Lettre au juge de police Samuels

La bibliothèque libre.
Traduction par Louis Postif (1887-1942).
En rire ou en pleurerEditions Edito Service (p. 295-299).

ANNEXE
LETTRE AU JUGE DE POLICE SAMUELS

Glen Ellen, Californie,
Le 29 juillet 1910

Cher Monsieur,

Vous vous souvenez, sans doute, de m’avoir traité avec une certaine rudesse, dans votre petit tribunal, il y a quelques jours. Vous pourrez voir, dans la coupure du journal d’hier que je joins à cette lettre, que l’homme dont vous avez accepté le témoignage sur le même pied d’égalité que le mien, et que j’accusais de m’avoir roué de coups pour rien, et sans aucune provocation de ma part, avec l’aide d’une demi-douzaine de ses amis, est aujourd’hui inculpé d’avoir battu sa femme, de s’être mal conduit avec une dame.

Vous vous souvenez aussi de l’exposé clair et succinct que j’avais prononcé à la barre des témoins, sur les coups que j’avais reçus. Personne n’a jamais démenti mes allégations, sauf Muldowney et ses complices, par leur faux témoignage. Ce faux témoignage était si évident et si énorme que la salle tout entière avait éclaté de rire pendant qu’ils le prononçaient.

Vous connaissez, par tout ce que vous en saviez déjà et par tout ce que vous avez pu glaner au cours de l’instruction, la réputation fâcheuse du dit Muldowney et de sa gargote.

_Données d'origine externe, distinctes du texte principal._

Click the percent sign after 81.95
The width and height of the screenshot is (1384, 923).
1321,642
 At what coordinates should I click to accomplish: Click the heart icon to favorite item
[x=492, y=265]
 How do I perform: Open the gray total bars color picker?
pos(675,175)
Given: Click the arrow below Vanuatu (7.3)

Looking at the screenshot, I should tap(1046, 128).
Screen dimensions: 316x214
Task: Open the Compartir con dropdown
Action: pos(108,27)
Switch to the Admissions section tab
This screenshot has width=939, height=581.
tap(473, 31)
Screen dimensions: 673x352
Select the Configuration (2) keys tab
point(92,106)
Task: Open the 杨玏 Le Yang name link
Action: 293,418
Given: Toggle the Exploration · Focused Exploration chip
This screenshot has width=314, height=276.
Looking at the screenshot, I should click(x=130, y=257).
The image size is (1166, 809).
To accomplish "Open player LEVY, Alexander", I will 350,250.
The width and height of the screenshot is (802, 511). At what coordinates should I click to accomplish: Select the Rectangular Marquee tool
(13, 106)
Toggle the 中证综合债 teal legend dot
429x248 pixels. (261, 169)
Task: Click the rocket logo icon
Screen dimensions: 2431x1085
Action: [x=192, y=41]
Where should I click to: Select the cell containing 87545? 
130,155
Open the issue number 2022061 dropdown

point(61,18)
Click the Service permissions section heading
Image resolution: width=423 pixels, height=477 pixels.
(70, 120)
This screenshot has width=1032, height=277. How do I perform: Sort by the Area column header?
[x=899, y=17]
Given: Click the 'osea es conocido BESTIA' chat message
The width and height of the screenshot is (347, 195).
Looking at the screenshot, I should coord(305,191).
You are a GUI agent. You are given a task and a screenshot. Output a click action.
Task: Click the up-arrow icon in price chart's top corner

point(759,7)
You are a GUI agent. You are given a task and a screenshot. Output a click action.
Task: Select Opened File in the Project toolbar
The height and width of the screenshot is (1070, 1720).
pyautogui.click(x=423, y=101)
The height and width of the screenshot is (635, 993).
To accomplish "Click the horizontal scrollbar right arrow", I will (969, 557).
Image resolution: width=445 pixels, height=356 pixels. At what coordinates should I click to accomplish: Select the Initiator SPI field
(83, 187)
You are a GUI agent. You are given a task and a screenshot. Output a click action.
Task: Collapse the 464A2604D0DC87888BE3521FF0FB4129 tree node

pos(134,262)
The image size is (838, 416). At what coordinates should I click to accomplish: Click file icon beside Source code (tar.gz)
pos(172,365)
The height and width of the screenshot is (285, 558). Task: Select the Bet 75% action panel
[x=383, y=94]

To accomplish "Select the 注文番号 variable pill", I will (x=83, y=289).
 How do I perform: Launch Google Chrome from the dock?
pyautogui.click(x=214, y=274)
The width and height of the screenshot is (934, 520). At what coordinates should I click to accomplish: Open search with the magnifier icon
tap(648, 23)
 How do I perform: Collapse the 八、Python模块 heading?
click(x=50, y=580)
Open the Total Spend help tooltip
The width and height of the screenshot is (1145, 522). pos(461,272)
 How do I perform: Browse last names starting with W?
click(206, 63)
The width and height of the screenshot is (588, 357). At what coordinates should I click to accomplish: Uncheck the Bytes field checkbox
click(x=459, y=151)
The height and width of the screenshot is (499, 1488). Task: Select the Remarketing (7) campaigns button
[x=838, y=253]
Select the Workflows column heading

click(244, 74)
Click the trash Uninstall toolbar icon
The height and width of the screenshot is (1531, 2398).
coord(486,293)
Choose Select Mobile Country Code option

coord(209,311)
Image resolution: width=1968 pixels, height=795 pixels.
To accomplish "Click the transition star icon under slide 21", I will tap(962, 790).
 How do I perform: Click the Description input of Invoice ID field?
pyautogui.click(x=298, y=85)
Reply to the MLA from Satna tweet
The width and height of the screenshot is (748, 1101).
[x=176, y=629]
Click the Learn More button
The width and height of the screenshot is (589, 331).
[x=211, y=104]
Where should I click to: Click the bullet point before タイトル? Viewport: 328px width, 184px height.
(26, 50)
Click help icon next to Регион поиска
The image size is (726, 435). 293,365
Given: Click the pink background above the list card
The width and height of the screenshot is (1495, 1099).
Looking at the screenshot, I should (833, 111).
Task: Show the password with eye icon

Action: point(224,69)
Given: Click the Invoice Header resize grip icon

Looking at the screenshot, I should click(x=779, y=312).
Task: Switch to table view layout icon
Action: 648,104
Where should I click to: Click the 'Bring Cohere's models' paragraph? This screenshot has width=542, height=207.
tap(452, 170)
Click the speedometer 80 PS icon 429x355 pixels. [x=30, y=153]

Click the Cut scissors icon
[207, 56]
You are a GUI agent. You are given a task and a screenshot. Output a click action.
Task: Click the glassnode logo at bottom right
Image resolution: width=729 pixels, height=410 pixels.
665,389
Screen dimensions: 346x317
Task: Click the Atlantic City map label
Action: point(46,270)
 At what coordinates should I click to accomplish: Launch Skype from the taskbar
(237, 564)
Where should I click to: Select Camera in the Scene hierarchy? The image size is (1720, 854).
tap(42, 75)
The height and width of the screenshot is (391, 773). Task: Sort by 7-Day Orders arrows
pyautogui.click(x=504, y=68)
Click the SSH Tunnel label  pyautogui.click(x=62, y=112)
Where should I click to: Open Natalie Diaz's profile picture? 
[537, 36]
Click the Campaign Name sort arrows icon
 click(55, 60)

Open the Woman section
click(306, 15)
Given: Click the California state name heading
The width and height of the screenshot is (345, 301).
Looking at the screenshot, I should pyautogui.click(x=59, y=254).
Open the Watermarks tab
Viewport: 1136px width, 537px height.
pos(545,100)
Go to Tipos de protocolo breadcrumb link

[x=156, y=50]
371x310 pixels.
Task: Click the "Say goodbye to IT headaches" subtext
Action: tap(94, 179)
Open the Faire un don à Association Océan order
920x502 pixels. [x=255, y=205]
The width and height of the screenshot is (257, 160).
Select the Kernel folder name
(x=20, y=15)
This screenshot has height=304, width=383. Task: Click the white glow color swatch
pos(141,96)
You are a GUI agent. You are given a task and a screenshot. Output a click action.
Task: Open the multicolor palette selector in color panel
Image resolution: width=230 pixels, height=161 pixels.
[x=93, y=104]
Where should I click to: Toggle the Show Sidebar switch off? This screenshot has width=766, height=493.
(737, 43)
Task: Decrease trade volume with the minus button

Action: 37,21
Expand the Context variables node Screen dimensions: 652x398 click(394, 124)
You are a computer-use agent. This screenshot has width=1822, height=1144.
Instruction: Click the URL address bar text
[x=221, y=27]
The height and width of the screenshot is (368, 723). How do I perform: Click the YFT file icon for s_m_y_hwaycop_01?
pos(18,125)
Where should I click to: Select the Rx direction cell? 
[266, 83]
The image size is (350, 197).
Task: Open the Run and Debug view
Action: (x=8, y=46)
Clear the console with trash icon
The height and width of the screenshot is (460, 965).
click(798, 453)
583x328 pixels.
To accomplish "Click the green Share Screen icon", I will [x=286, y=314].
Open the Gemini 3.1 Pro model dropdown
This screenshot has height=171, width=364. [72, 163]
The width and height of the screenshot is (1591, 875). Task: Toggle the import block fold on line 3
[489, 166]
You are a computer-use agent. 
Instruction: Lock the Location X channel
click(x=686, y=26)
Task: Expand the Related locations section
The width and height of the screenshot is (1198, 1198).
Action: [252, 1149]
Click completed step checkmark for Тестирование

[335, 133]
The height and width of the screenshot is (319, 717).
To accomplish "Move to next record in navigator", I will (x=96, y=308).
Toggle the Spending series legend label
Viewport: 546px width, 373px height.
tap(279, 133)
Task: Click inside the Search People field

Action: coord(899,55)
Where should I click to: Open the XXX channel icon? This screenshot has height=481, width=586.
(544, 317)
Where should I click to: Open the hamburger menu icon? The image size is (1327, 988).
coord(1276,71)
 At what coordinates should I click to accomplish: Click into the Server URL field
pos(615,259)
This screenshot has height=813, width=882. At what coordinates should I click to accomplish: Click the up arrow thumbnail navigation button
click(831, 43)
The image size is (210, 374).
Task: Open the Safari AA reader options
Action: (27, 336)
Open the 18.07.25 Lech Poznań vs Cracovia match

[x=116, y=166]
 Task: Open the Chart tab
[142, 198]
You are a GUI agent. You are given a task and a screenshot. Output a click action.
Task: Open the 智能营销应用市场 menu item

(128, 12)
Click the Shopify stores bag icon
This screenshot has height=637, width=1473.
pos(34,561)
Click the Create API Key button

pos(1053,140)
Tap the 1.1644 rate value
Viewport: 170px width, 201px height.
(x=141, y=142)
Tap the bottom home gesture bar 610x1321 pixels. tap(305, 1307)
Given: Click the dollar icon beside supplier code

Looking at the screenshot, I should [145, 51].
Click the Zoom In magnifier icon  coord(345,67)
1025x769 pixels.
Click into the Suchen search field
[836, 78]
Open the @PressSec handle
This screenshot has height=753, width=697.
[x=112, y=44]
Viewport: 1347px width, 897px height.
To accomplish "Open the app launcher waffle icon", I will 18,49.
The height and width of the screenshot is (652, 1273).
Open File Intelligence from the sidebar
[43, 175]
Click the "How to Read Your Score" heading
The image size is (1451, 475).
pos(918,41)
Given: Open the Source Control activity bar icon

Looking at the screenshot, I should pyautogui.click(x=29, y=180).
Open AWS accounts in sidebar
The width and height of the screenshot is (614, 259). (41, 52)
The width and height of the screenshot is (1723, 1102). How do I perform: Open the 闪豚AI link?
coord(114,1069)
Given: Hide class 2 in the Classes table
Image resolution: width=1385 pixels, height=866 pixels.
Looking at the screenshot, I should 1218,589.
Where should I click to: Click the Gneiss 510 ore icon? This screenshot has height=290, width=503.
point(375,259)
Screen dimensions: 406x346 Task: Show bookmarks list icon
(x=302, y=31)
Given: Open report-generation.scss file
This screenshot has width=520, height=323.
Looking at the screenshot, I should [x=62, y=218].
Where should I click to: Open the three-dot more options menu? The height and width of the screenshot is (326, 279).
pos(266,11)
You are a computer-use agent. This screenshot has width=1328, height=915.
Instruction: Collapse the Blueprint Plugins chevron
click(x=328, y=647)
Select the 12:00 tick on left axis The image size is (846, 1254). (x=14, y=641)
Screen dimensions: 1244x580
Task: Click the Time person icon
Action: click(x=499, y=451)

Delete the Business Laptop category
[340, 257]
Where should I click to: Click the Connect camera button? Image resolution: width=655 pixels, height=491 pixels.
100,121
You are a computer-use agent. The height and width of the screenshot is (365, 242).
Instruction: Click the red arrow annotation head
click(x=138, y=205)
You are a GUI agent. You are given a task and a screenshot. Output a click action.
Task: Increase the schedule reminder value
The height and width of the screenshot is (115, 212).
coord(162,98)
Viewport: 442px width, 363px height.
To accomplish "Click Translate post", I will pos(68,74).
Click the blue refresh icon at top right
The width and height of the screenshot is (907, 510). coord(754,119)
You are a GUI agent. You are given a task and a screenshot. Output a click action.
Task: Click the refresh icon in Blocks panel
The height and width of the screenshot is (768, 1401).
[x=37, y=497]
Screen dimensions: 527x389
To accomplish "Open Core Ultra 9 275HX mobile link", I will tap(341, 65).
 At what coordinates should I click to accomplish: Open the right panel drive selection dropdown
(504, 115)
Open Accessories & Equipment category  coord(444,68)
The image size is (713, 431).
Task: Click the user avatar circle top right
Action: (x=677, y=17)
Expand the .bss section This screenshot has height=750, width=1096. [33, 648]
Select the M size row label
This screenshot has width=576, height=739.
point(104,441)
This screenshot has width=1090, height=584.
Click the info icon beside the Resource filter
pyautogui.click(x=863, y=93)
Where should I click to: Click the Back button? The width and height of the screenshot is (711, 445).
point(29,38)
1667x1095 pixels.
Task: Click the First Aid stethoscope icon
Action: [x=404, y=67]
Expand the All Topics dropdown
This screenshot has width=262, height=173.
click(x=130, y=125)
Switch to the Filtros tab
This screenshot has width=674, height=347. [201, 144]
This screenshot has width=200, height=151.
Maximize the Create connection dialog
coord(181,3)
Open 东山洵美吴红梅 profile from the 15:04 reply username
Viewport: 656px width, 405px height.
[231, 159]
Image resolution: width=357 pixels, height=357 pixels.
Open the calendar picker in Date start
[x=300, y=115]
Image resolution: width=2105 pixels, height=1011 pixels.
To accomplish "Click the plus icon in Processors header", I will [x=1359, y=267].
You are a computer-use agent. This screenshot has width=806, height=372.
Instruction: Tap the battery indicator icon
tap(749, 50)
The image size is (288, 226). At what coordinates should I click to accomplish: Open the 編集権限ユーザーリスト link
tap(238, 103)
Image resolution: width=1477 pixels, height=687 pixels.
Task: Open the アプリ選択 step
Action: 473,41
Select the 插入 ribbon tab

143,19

Vous saviez, au plus profond de votre conscience (vous auriez autrement été d’une stupidité incroyable), que le récit des faits que j’ai donné à la barre de votre tribunal n’était que la plus stricte vérité.

Malgré tout, et pour des raisons que je crois inutile de vous rappeler, vous avez décidé de classer purement et simplement cette affaire entre Muldowney, sa bande de truands, et moi-même. Je n’ai absolument pas besoin de savoir ce qui vous a poussé, au tréfond de votre cœur, à classer cette affaire, l’important, c’est qu’elle l’ait été. Nous avons tous deux, Muldowney et moi, été acquittés. Vous avez estimé, avec un langage judiciaire simpliste mais adéquat, que chacun d’entre nous avait su vous convaincre que l’autre n’était qu’un menteur, et que, bien que nous nous soyions rendus coupables de regrettables voies de fait, nous étions innocents l’un et l’autre au regard de la loi.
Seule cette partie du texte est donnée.